Does this happen to you too?
Do you keep creating, accumulating, producing… and then rarely go back?
In my case there is one exception: my monthly Unpublished posts. That’s when I actually dig into the archives and find images I almost forgot I shot. And sometimes it’s a nice surprise.
But apart from that?
I almost never sit down and say, “Let’s see what I was doing five years ago.”
Everything is still there. But kind of… silent.
It’s different from holiday photos. A printed album you can take out, show to family, tell stories. It has a natural moment to exist again.
With the portraits I shoot, it doesn’t really work like that. I can’t just pull out a set from six years ago during dinner and say “Hey, look at this.” It’s not that kind of sharing.
So I end up with gigabytes of images just sitting there.
This doesn’t mean I want to stop creating new ones. Of course not.
But I’m wondering if there’s a better way to give meaning also to what I already created.
If you shoot on commission it’s different. There’s a job, a delivery, the end. Closed. Done.
But when you shoot for yourself, for passion, for research… the risk is to just fill storage space with pieces of your past that slowly fade away.
Anyway.
This is my little early-spring dilemma.
If you’re a portrait photographer — or just a creative person — I’m curious: have you ever felt this?
Let me know.
See you next Tuesday.
Take care and talk soon!








Hey Teo,
I've come to see that the process of photographing is more important to some than the photographs they derive. A possible rationale for gear acquisition syndrome. So filling up one's hard drive with digital image files may be a sign of accomplishment in that regard.
I don't necessarily think photographers shoot too much, maybe they don't cull enough.

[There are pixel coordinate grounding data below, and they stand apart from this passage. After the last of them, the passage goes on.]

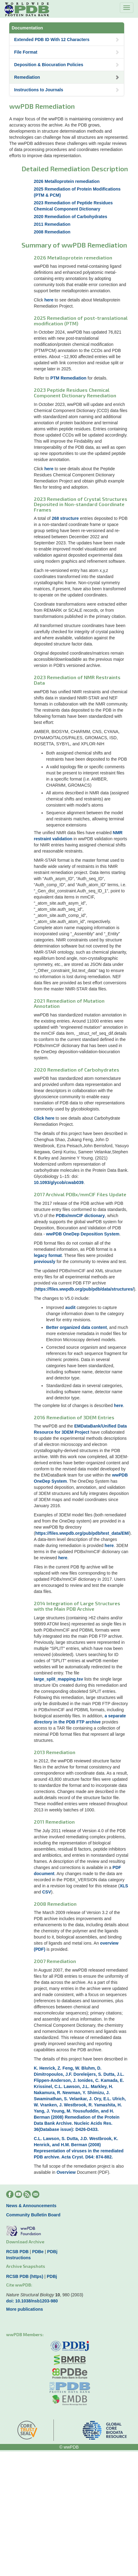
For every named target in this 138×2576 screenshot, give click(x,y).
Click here (44, 1118)
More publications (24, 2309)
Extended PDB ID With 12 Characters (66, 39)
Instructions (18, 2257)
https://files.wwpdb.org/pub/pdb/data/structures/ (84, 1289)
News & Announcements (31, 2205)
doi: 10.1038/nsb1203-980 (32, 2300)
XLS (124, 1885)
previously (44, 1261)
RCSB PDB (17, 2251)
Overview (66, 2172)
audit (70, 1307)
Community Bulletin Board (33, 2214)
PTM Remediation (68, 378)
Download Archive (25, 2241)
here (48, 299)
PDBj (52, 2251)
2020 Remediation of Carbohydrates (70, 216)
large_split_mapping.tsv (58, 1679)
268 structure (65, 518)
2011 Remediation (52, 224)
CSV (46, 1891)
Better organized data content (76, 1327)
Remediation (66, 77)
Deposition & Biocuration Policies (66, 64)
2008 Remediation (52, 231)
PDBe (38, 2251)
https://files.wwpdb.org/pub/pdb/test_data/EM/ (82, 1533)
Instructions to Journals (66, 89)
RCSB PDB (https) (24, 2276)
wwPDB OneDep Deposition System (83, 1233)
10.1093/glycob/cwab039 (59, 1182)
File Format (66, 52)
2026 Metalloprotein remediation (67, 181)
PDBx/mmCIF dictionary (80, 1215)
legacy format (48, 1255)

I worked as a digital asset manager, cataloging image files for an agency. That informed me how to better catalog and retrieve my own photographs, it also made me think even more the value of every photograph I've taken.
The pandemic helped me work though my archive faster due to having more time to do it.
I take a look through the archive on a daily basis. Finding images I've not culled yet. That number of photographs that aren't culled is dwindling.
Cheers!
Photographing too much........does not compute....!!